Toutefois, l’UNA entend rester vigilante. « Nous devons garder une grande lucidité. Dans une période de crise des finances publiques, une dérive est possible, qui n’est pas, reconnaissons-le, la voie que souhaite emprunter le gouvernement ». En effet, une récente étude de la Drees indique que les plans d’aide pour l’APA ont baissé de 4 % entre 2007 et 2011, rappelle l’Union. Cette étude va dans le même sens que celle consacrée aux évolutions de l’aide sociale départementale. « Il faut donc prendre garde à ne pas remplacer, sans bruit, une partie du travail accompli par les professionnels par l’entourage des personnes, insiste l’UNA. La dignité de la relation aidant/aidé doit être préservée. Certains soins, d’hygiène en particulier ne doivent pas être accomplis par l’aidant, mais par un professionnel extérieur ».

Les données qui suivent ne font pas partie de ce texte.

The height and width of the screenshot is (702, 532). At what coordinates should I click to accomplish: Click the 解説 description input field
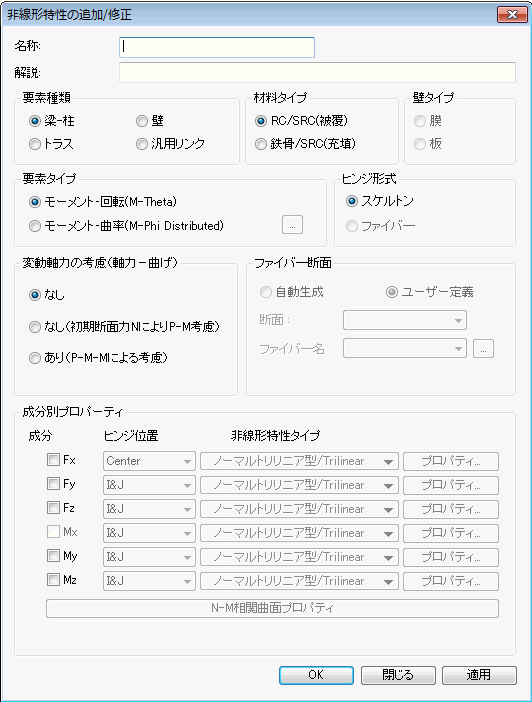click(x=317, y=72)
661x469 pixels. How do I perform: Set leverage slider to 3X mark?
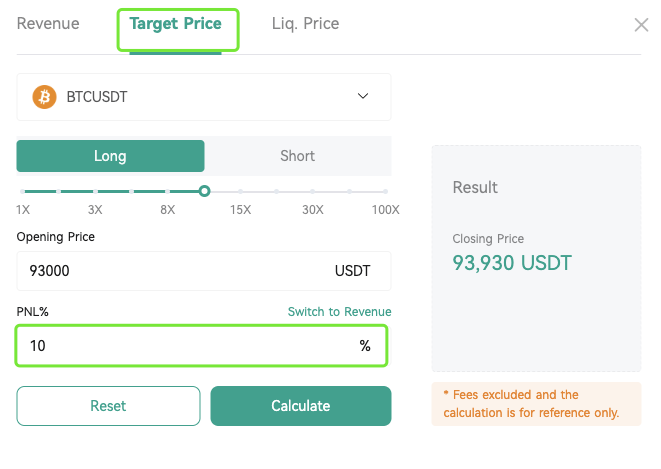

Pour l’UNA, la première aide à apporter aux aidants familiaux est donc de créer et structurer l’offre de services adaptés aux besoins des personnes âgées dépendantes, en leur permettant d’y accéder dans des conditions financières raisonnables. C’est l’objet d’autres volets du projet de loi, reconnaît-elle. « Solidarités familiales et solidarités collectives se renforcent mutuellement, explique l’Union. Il s’agit d’assurer aux personnes dépendantes une prise en charge de qualité, respectueuse de leurs aspirations et de leurs modes de vie, mais aussi des contraintes et des choix de leurs familles et de leurs proches ».

Le soutien aux aidants familiaux suppose que des actions spécifiques soient engagées pour faciliter leur rôle et soulager les contraintes pesant, notamment, sur leur vie quotidienne, leur vie professionnelle, leurs relations familiales et leur santé, poursuit l’UNA. Aussi, « développer une politique de prévention en termes de santé concernant les aidants familiaux est aussi une nécessité ». Cette question devrait être intégrée à la formation initiale et continue des professionnels de santé et du secteur médico-social.

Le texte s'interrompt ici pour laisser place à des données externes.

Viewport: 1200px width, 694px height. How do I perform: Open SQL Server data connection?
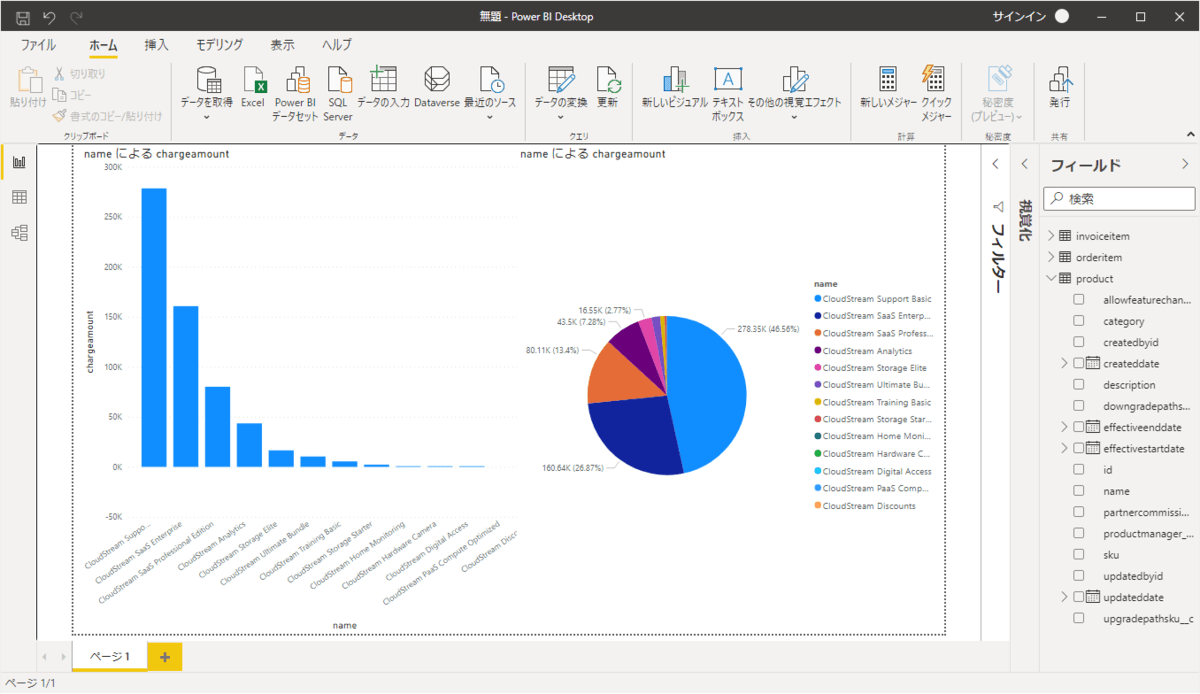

« Il faut réussir à mieux articuler prise en charge collective, participation individuelle et mobilisation des solidarités familiales », explique l’UNA. Son réseau s’y prépare ou est déjà dans l’action. Ainsi, une enquête menée avec l’Association Française des aidants, au printemps 2013, a fait apparaître « une très forte mobilisation » des structures de soins et de services à domicile dans l’accompagnement des proches aidants. Auparavant, un guide de l’accompagnement des aidants familiers avait été élaboré, dès 2010, dans le cadre d’un partenariat avec Chorum et la Mutualité Française. Enfin, un groupe de travail consacré aux aidants a été mis en place par la fédération en janvier 2014.

« Il faut faire sortir l’aide aux aidants du caractère expérimental », conclut l’UNA. D’après l’enquête citée précédemment, seules un tiers des structures bénéficient actuellement de financement dans leurs prestations auprès des proches aidants. Pour celles qui en bénéficient, il existe une diversité de financeurs : conseil général, ARS, caisses de retraite-prévoyance, communes, mutuelles et autres financements privés.

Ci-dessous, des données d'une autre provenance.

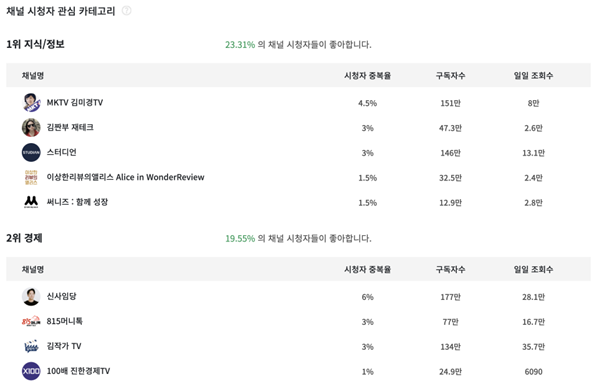Click the 신사임당 profile avatar
Viewport: 602px width, 392px height.
click(x=31, y=296)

Dans le cadre de la concertation sur le projet de loi, UNA a proposé que les financements consacrés à la prévention ou aux missions d’intérêt général soient gérés de manière concertée entre tous ces financeurs. Les « outils » prévus par le texte gouvernemental – conseil départemental solidarité autonomie et conférence départementale des financeurs – « vont dans ce sens, à condition que les partenaires, dont le réseau de l’aide à domicile, soient pleinement associés aux travaux qui en découleront ».